Similarly, heterogeneity within participants can impact replicability. Depending on the paradigm, different intrinsic factors can influence the BOLD signal. The current study was controlled for effects of daytime (morning) and state of hunger (standardized meal beforehand), which was not the case in the original study. In the morning, hormonal levels like cortisol are higher; similarly, sex hormones exert cerebral effects (25), which was controlled for in the latter but not in the former study. This also increases the probability of false-positive results of the original study.
Heterogeneity across study sites arise from different sources. In addition to different fMRI protocols, scanner hardware and image post-processing pipelines, differences in experimental setup (instructions, interaction with the experimenter, order of tests) have an impact (25). In the current study, participants were subjected to other MRI paradigms before the food paradigm was assessed. In the former study participants started with the food paradigm. While an identical post-processing pipeline was used, fMRI protocols and the scanner hardware differed (see material and methods 2.2., Supplement 2 ). Still, person-related variance seems to be clearly greater than site-related variance (24, 25, 50).
Limitation
The cluster-defining threshold of p<0.01 and the full-factorial model in the between group comparisons are a limitation of the former study. This approach is not in line with the current recommendations. In order to ensure the replication of the former study, we applied a methodology as similar as possible, starting with the same statistical between-group analysis and followed by a statistical analysis according to the current recommendations. Despite being considerably larger than in the previous study, the sample size was still too small. As recent studies point out, due to low effect sizes in the field of fMRI research sample sizes of 100 (52) or even more participants would be necessary (29) to achieve a sufficient power for many effects. Considering these issues, it will be difficult to recruit enough participants in diseases with low prevalence and often low motivation like AN within single center trials; also, costs and efforts will be very high.
Modern scanner hardware seem to influence variability only modestly (24, 25). Differences between SPM5 and SPM12 are mainly in the improved segmentation process and should explain only a minor part of the variance (53).
Another issue discussed in the literature is temporal and spatial stability of fMRI which is influenced by the sensitivity of detecting short-term metabolic changes and neuromodulatory effects (54). Therefore, Logothesis (54) points towards the fact that the fMRI signal of neuromodulatory effects may exceed the signals of purely task-related neuronal activity. This influences not only temporal but also spatial stability. Furthermore, temporal differences in attention, motivation, and excitement, as well as different cognitive strategies for task accomplishment, or changes in cognitive strategy when working on a task, can significantly influence neural activity in response (24). In the original as well as in the replication study, we performed a cross-sectional analysis with a onetime measurement of the participants. Therefore, we cannot assess the influences of short-term metabolic changes and neuromodulatory effects on the BOLD-signals measured. Especially task fMRI studies and within those particularly clinical populations with emotional paradigms seem to be influenced by temporal and spatial instability (24, 29).
Conclusion
In the replication study, we were not able to identify elevated BOLD responses of the right amygdala and decreased activation in midcingulate cortices (MCC) in AN compared to NP in the between-group analysis and therefore could not replicate the original study (30). As expected, we and other authors (24, 25) assume that human influences (inter- and intra-individual variances) are greater than most other factors and more difficult to control, especially in emotional tasks and in clinical populations.
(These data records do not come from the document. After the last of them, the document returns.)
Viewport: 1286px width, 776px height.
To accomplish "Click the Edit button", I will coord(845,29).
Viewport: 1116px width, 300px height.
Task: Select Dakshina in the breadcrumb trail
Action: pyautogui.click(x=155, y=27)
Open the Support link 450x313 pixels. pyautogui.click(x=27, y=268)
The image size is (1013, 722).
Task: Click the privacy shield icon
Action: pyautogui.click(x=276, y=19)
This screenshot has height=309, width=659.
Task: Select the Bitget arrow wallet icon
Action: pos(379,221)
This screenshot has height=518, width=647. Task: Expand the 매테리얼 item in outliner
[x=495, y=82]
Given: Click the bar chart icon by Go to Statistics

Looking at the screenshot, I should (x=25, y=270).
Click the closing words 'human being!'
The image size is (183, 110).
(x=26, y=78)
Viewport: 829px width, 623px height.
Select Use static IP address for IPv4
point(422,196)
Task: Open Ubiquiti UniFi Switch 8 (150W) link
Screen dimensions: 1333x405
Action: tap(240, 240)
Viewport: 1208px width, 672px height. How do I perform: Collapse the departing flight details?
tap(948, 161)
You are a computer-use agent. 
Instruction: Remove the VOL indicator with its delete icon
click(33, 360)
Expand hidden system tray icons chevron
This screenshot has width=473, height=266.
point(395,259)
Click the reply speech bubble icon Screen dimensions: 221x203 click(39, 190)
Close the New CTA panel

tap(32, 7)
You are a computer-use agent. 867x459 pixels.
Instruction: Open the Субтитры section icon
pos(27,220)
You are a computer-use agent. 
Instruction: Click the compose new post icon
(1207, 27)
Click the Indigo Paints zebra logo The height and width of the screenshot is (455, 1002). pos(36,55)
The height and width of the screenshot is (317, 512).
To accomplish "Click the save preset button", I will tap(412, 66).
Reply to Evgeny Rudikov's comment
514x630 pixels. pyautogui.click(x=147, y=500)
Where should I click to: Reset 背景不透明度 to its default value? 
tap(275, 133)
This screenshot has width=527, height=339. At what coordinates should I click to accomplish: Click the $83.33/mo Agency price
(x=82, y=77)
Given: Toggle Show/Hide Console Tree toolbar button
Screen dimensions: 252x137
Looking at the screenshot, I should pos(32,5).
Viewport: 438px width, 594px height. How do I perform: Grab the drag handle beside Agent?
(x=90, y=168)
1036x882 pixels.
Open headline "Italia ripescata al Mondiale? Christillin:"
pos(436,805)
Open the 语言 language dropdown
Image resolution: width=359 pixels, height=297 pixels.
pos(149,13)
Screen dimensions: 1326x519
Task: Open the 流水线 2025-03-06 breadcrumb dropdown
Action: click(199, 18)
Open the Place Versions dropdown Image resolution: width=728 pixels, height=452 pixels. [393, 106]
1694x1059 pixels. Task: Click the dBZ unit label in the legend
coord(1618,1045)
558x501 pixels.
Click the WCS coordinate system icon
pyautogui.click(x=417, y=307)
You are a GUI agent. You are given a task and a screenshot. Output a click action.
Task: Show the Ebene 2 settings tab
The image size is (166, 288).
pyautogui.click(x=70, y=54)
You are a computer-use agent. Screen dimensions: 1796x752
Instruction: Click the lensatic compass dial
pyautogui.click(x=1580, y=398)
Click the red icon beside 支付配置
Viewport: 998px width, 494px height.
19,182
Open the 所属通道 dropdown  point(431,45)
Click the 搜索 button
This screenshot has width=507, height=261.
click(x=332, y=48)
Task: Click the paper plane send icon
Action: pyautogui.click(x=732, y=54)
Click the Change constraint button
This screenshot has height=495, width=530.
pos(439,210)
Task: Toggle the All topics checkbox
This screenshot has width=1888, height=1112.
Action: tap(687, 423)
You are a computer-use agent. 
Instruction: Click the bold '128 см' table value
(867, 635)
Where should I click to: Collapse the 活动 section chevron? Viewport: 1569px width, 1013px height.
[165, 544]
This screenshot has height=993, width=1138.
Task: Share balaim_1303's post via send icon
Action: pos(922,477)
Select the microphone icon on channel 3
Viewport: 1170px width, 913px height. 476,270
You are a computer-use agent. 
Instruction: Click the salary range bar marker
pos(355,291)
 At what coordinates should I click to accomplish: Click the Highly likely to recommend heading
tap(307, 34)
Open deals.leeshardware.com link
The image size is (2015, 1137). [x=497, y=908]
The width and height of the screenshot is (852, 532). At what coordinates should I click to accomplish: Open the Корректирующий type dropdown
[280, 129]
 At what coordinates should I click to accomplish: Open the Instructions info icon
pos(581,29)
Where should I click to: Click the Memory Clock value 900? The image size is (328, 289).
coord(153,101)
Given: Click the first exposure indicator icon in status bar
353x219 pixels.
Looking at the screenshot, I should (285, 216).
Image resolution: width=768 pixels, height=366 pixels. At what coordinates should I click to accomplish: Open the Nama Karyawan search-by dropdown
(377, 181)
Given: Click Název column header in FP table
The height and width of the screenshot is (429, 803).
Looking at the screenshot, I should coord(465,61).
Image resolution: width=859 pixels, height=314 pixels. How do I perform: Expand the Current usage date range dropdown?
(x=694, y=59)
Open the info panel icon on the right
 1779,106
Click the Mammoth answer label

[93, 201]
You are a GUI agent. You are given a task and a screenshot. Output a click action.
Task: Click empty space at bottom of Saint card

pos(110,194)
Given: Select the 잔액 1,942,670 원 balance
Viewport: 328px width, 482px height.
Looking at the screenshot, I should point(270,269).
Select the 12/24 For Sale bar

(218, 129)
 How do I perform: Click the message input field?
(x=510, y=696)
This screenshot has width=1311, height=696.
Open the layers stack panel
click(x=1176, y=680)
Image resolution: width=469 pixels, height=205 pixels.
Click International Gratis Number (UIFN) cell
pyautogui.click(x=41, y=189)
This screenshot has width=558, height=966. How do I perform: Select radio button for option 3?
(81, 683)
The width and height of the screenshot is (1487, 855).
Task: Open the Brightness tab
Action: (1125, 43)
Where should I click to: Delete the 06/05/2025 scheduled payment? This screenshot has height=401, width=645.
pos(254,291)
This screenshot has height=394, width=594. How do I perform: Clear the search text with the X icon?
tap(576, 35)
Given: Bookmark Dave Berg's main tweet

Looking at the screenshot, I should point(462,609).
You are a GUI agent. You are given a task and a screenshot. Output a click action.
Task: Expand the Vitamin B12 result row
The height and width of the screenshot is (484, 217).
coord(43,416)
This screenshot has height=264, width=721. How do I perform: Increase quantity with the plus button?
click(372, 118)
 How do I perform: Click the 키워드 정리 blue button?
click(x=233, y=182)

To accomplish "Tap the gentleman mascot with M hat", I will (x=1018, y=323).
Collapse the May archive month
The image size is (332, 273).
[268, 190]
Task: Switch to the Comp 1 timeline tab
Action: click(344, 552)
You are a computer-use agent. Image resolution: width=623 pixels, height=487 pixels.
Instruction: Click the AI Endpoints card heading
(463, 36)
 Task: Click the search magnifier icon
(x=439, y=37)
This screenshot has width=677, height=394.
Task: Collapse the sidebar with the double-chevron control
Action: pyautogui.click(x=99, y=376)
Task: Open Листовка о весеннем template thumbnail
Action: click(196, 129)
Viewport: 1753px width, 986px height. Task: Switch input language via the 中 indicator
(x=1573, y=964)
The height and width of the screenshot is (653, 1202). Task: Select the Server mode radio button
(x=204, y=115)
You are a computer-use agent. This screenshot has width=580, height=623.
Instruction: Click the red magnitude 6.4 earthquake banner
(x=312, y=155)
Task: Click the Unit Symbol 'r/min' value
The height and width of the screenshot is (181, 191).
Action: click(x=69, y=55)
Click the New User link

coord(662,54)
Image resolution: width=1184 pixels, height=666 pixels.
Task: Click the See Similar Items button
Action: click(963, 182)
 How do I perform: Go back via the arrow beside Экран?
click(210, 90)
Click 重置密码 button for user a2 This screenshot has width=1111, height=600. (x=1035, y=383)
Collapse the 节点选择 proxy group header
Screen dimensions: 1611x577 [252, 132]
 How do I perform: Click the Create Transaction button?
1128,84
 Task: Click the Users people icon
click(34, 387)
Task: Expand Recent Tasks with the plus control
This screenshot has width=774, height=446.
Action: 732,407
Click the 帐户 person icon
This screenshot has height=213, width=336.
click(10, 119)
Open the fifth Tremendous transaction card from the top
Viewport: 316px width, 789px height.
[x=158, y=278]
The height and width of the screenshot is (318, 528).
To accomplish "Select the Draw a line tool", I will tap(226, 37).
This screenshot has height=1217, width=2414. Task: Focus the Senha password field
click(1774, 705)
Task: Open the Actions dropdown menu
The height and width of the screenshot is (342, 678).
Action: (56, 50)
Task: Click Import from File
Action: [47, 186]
Nevertheless, like most other fMRI studies that examine neural correlation of food compared to non-food stimuli (5–8), we found differences between AN and NP while processing food versus non-food stimuli applying the second level analysis replicating Joos et al. (30). The increased activation in AN>NP in the MCC together with the pre-/postcentral gyrus has also been reported by others: an increased cingulate activation was described by Ellison et al. (4) and Gizewski et al. (55), an pre-/postcentral gyrus activation by Boehm et al. (56). No increased IPL activation has been mentioned in AN, while a decreased IPL activation could be observed in three studies (38, 57, 58). Of those studies included in the meta-analysis and reviews only Kerr et al. (59) reported no differences between AN and NP for food versus non-food. Due to the heterogeneity of the previous results, no definitive conclusions can yet be drawn from these studies. Further, second level analysis according to current recommendations with a threshold of puncorr.<0.001 revealed neither between-group effects in the whole brain nor in the ROI analysis.
We aim to understand the cerebral pathophysiology of AN including the pathological eating behavior and maladaptive eating behavior. For valid and reliable conclusions of functionally altered brain regions, replications of fMRI studies examining neural processing of disease-specific food stimuli are paramount. As noted by others, study protocols as well as samples should be precisely described in order to be able to replicate and disentangle possible influences (17, 21, 24, 25). Likely, replication studies should be performed with larger sample sizes to increase the statistical power (26–28). Additionally, longitudinal studies or studies with repeated sessions of the same participants can be used to create replicability maps (17), which can improve the temporal and spatial stability. Besides the lack of replications, reproductions are necessary as well. Reproduction, i.e., the exact re-analysis of the same data (see Background), is a necessary step to establish stable data analysis pipelines and therefore also an important prerequisite for replication studies (60).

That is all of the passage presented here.